Naka gave the barmaid a whimsical wave as she set down his drink.  He drew a few more puffs of his pipe and waved some of the smoke away so that he could check out the woman as she left. Around him pirates surged and shouted, everyone riled up at the topic under discussion.

Naka looked down towards the centre of the meeting area where Shanks continued to try and reason with the other captains. Predictably, this was all going no where, which for moment made Naka cast his memory back to why he had to be here, now, and not off somewhere else. However, he then remembered (as he usually did) what always happened when he had that thought... something would happen.

He reclined back into his makeshift seat, contently waiting for whatever it was that was about to happen. The crew that he had sailed to this meeting with had still not arrived at the actual meeting hall. Naka had arrived to the island the previous day. While they had promptly drank themselves into a stupor (having nothing better to do) Naka took a walk around the island. It was the perfect place for a secret meeting, although he did wonder in passing how so many pirates could gather in one place and go unnoticed.

In one flashing instant, Naka was flying through the air. He realized there was an explosion, only a split second before he slammed into the seating area on the opposite side of the hall. He could not even raise his head before another explosion sent him flying out of the meeting hall altogether. His long fall was broken by bodies. He was winded, but he was alive. It took a moment for his blurred vision to stabilize. Off to one side, the upper half of the bar maiden's body lay, strewn and broken. Naka had no idea why he noticed her among the countless others.
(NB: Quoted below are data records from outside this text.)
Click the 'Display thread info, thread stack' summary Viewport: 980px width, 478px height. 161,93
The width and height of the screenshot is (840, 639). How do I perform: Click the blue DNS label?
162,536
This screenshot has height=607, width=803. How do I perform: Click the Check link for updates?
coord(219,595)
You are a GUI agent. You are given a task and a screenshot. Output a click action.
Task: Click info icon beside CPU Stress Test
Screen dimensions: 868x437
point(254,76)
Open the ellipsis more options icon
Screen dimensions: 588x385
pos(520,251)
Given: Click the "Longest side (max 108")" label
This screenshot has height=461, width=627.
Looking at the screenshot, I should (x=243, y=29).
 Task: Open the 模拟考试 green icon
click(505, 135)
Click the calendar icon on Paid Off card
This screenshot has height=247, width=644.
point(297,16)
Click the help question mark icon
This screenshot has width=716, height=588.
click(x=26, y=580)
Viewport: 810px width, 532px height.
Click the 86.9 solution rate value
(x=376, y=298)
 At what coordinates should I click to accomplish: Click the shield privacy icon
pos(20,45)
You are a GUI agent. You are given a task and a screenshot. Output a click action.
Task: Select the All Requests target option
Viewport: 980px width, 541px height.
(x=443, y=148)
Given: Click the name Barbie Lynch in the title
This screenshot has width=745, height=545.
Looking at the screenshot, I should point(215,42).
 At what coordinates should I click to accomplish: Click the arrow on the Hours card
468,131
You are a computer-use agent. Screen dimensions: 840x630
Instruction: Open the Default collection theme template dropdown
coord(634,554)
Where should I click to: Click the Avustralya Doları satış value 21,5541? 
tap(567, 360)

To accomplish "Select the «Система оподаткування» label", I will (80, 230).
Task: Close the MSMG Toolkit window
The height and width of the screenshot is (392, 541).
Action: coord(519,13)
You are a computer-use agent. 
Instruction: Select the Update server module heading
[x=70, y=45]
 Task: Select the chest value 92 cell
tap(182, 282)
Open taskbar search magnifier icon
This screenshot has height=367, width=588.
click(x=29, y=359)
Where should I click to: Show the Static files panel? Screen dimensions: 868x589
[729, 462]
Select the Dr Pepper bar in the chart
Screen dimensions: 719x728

"We're... under attack", he mumbled, to no one in particular. He was sure that around him, people were shouting and screaming but all he could hear was ringing. This is what he was supposed to be here to see? The end of the pirate age? Or was it something else?

He reached into his satchel, feeling for something. His vials were busted... only herbs left. At least his pipe survived, caught in his necklace. With a great deal of effort he dragged himself to his feet and jammed a select herb in his mouth to anaesthetize the internal injuries he had no doubt he had. Time to become scarce, but first, he needed to get to the docks to salvage what he could of his belongings that he left on the ship. He just hoped that it had not already been sunk.


----------



## Vergil (Sep 23, 2015)

*Dante*

Some time later.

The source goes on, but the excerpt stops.